Le premier pilier de l'accessibilité : le hardware Divergence
Toutes expériences vidéoludiques commencent par l’utilisation d’un contrôleur, d’une manette. Sont-elles adaptées aujourd’hui à la diversité des corps des joueurs ? Qu’est-il proposé sur le marché à ces joueurs ? Est-ce suffisant pour rendre accessible le jeu vidéo ?
Toutes les réponses sont dans ce nouvel épisode de Mismatch.
Chères auditeurices,
Bonjour et bienvenue dans Mismatch, l’émission dédiée à l’accessibilité de jeu vidéo. Elle est destinée aux professionnels, aux néophytes du média mais aussi aux joueurs et joueuses. Je suis Damien Fargeout, game designer de formation, consultant en accessibilité de jeux vidéo et président de l’association Dear Valid People. Chaque semaine, nous mettrons en lumière, ensemble, chaque pièce du puzzle formant ce jeune domaine qu’est l’accessibilité de jeu vidéo. Étant moi-même handicapé, ma formation mêlée à mon expérience de vie m’a amené à me spécialiser sur le sujet.

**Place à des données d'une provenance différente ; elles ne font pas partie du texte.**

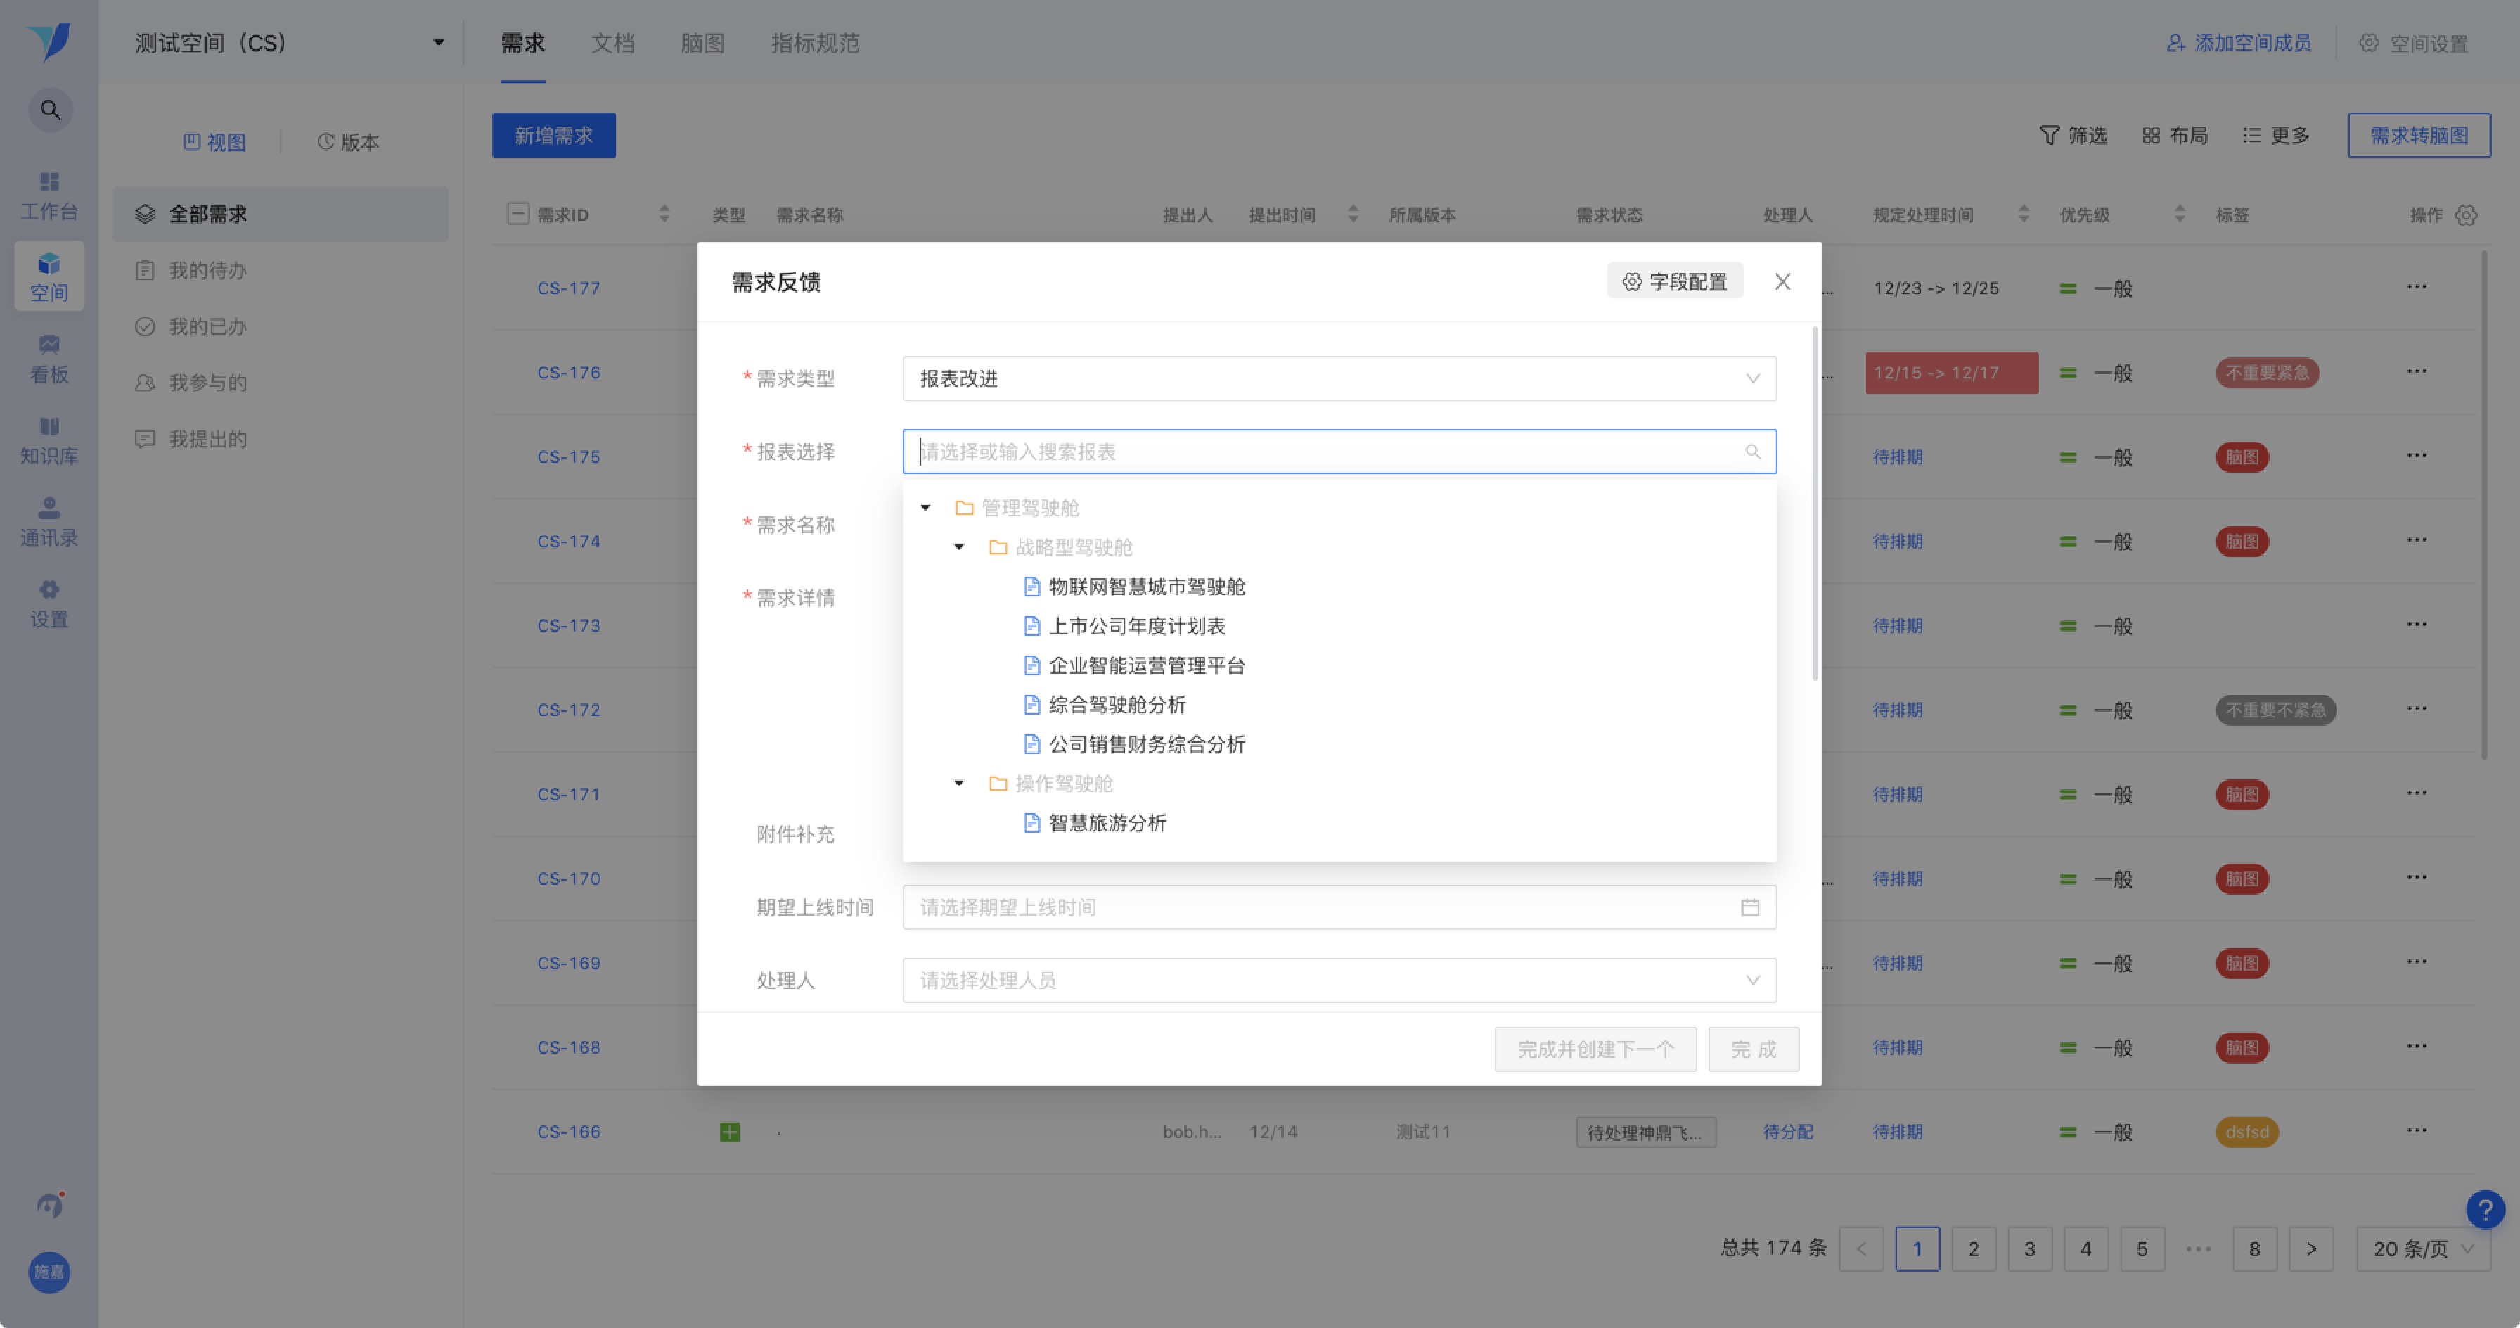Switch to the 文档 tab

click(612, 43)
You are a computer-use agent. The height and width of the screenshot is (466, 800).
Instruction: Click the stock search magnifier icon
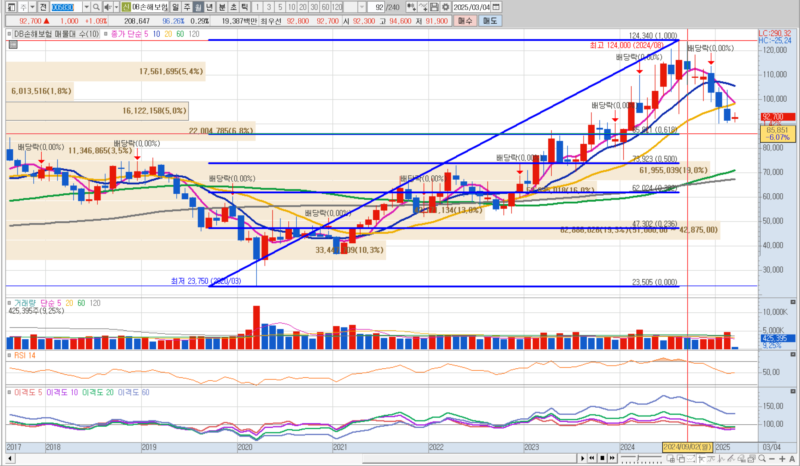(x=96, y=7)
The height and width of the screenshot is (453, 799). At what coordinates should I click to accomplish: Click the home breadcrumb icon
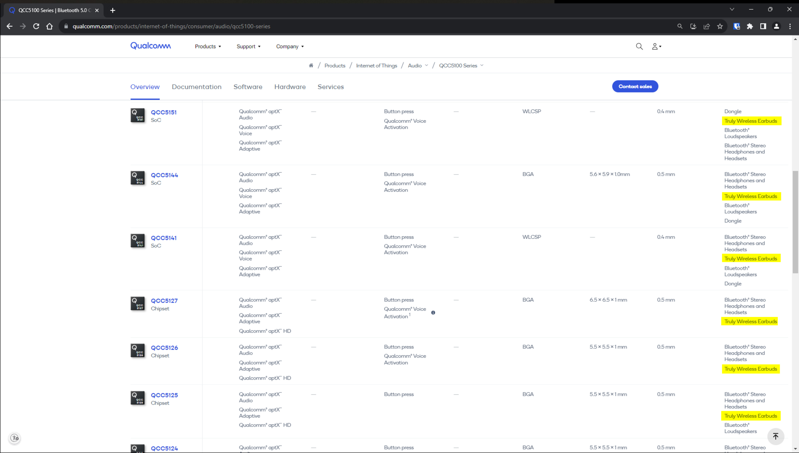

Dans le précédent épisode, j’ai pu parler des trois piliers de l’accessibilité : la partie matériel (hardware), la partie logicielle (software), que je souhaiterais renommer comme la partie design aujourd’hui ainsi que la représentation. Dans ce nouvel épisode, je souhaite explorer avec vous le premier : le hardware. La problématique semble plutôt évidente. Comment peut-on jouer au jeu vidéo lorsque nous n’avons qu’une main ou un manque de flexibilité des doigts ? Si nous parlons de manette de consoles de jeu, l’utilisation de deux joysticks demandent deux mains et un nombre de plus en plus grand de boutons sur les contrôleurs demande une souplesse des doigts pour les atteindre tous. Le nombre grandissant d’interactions dans un jeu vidéo produit des combinaisons de touches de plus en plus complexes à réaliser pour un joueur. Et ne parlons pas de l’utilisation du clavier dans le cadre du PC, du pavé tactile sur Switch ou de la détection de mouvements !
Mais existe-t-il des solutions pour pouvoir profiter d’une expérience vidéoludique ? Comme j’ai pu le dire lors du précédent épisode, les joueurs handicapés ont dû trouver des solutions par eux-mêmes. Depuis plusieurs années, le vent tourne avec la naissance de contrôleurs adaptés créés par les constructeurs eux-mêmes. En 2018, Microsoft a sorti la Xbox Adaptive Controller. XAC, pour les intimes (et les débutants en anglais). La grande force de cette manette se situe dans sa capacité d’adaptation. Elle se présente comme un contrôleur des années 80, c’est-à-dire avec une croix directionnelle et deux boutons principaux. En revanche, sa taille est bien plus grande avec la possibilité d’appuyer sur les touches avec ses poings pour celles et ceux qui n’auraient plus le contrôle des doigts. La véritable innovation est l’ensemble des entrées offertes par le produit. Deux entrées USB sur les côtés simulant le joystick gauche et droit d’un contrôleur classique. 18 entrées Jack à l’arrière correspondent à chaque touche d’une manette Xbox classique, laissant le choix au joueur l’utilisation de matériel différent pour interagir avec ces touches. Des interrupteurs de différentes tailles, ultra sensibles ou d’autres joysticks. Il est alors possible de déporter ces touches, qu’elles ne restent plus dans un espace défini d’une manette mais qu’elles puissent être à la portée des capacités d’un individu. Comme permettre l’utilisation de la tête pour l’activation d’une touche et pouvoir repenser le fauteuil roulant comme un support de ces interrupteurs. Il deviendrait alors une “manette” ajustée à son propriétaire.
L’année dernière, Sony a sorti sa propre manette adaptée pour sa Playstation 5 du nom d’Access Controller. Nintendo reste encore le mauvais élève en cette matière puisqu’il n’a sorti officiellement aucun matériel adapté pour la Switch. Cependant, il est possible de trouver un contrôleur du nom de Horiflex, ayant un fonctionnement au XAC. Il a un défaut majeur : il n’est pas compatible avec l’ensemble du matériel adapté disponible.
Bien que le marché fleurisse, d’autres problématiques adjacentes perdurent telles que l’accessibilité financière, ces contrôleurs ont un coût plus élevé que les contrôleurs ordinaires. Et malheureusement, il ne suffit pas d’avoir un de ces contrôleurs pour rendre accessible l’ensemble du jeu vidéo actuel. Les designers doivent prendre en compte ces nouvelles possibilités d’interaction dans la conception d’un jeu vidéo et cela sera le sujet de notre prochain épisode !
Vous venez d’écouter un épisode de Mismatch, créé par un concerné pour des concernés.